GroKo will Kampfdrohnen leasen – Bundestagsabstimmung über Bewaffnung

Union und SPD haben im Koalitionsvertrag den Weg für die Anmietung umstrittener Kampfdrohnen geebnet. Die Entwicklung der Euro-Drohne werde weitergeführt, heißt es in dem Papier.

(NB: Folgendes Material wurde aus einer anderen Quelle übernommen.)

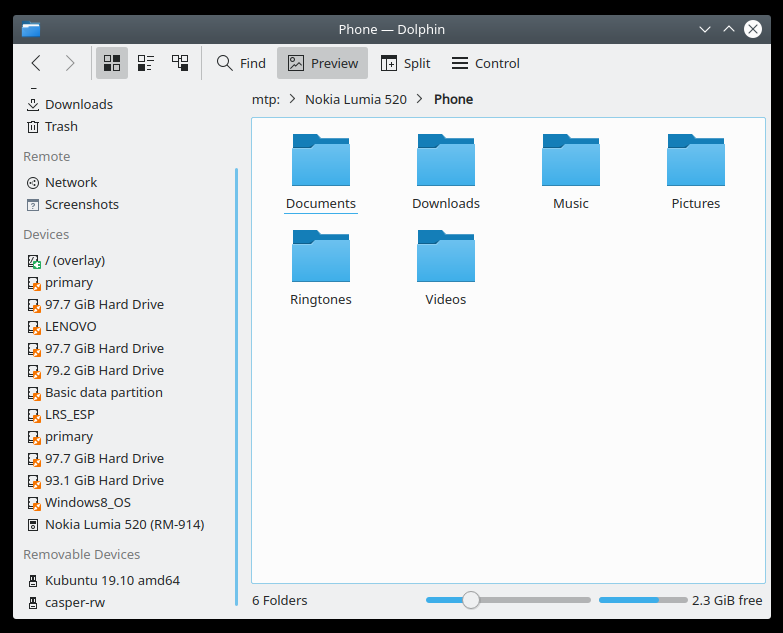783x633 pixels.
Task: Click the zoom slider handle
Action: (x=471, y=600)
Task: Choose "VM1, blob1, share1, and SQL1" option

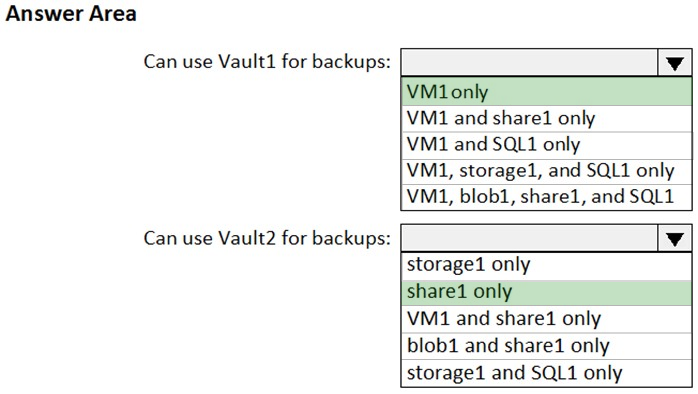Action: click(x=547, y=197)
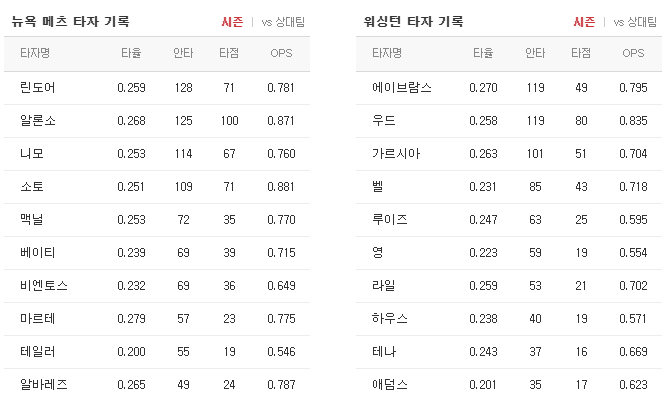Click OPS column header in 워싱턴 table
The image size is (664, 407).
click(x=633, y=54)
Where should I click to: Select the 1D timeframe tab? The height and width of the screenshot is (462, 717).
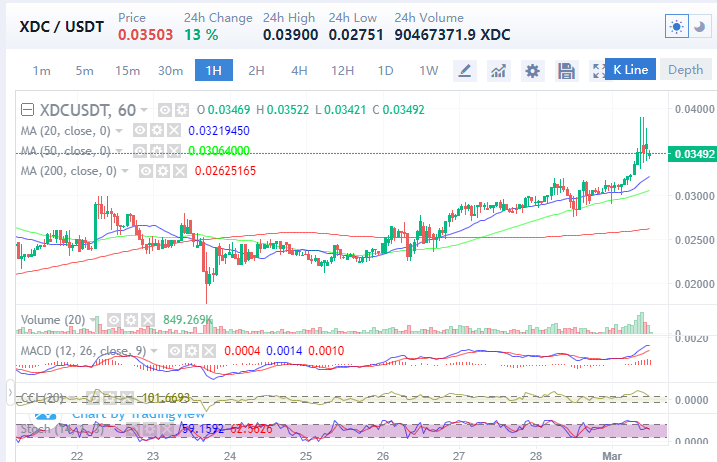[385, 70]
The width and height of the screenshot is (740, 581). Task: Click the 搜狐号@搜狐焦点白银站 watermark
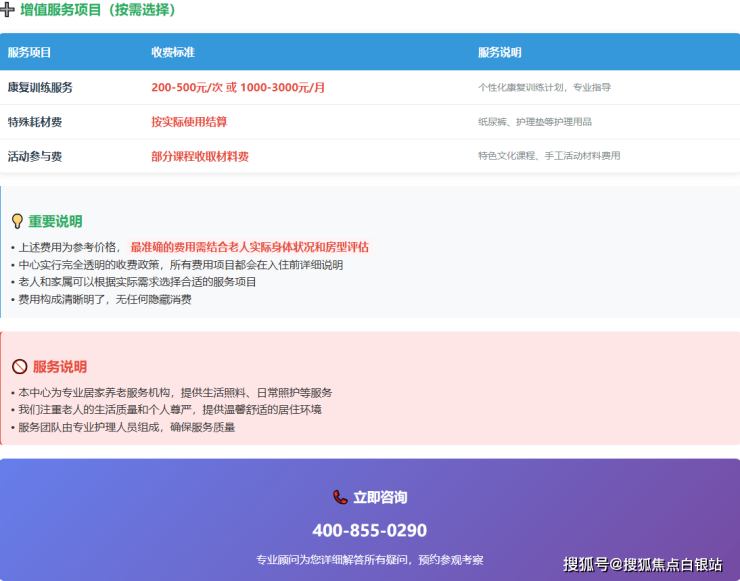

Union und SPD haben im Koalitionsvertrag den Weg für die Anmietung umstrittener Kampfdrohnen geebnet.
Union und SPD haben im Koalitionsvertrag den Weg für die Anmietung umstrittener Kampfdrohnen geebnet. - Foto: © shutterstock

„Als Übergangslösung wird die Drohne Heron TP geleast.“ Über die Bewaffnung der Drohnen werde der Bundestag aber „nach ausführlicher völkerrechtlicher, verfassungsrechtlicher und ethischer Würdigung“ gesondert entscheiden. Vor der Beschaffung der bewaffnungsfähigen Drohnen seien die konzeptionellen Grundlagen für deren Einsatz zu schaffen.

Die Anmietung israelischer Kampfdrohnen gilt als eines der wichtigsten Rüstungsprojekte von Verteidigungsministerin Ursula von der Leyen (CDU). Sie will 5 Heron TP vom israelischen Hersteller IAI für mehr als eine Milliarde Euro anmieten – der Deal war aber kurz vor Ende der Legislaturperiode am Widerstand der SPD gescheitert.

Die Luftwaffe fordert seit Jahren Kampfdrohnen zum Schutz der Soldaten in den Einsatzgebieten. Die Heron-TP-Drohnen können bei Bedarf mit Raketen bewaffnet werden. Kritiker meinen, die ferngesteuerten Fluggeräte senkten die Hemmschwelle zum Waffeneinsatz.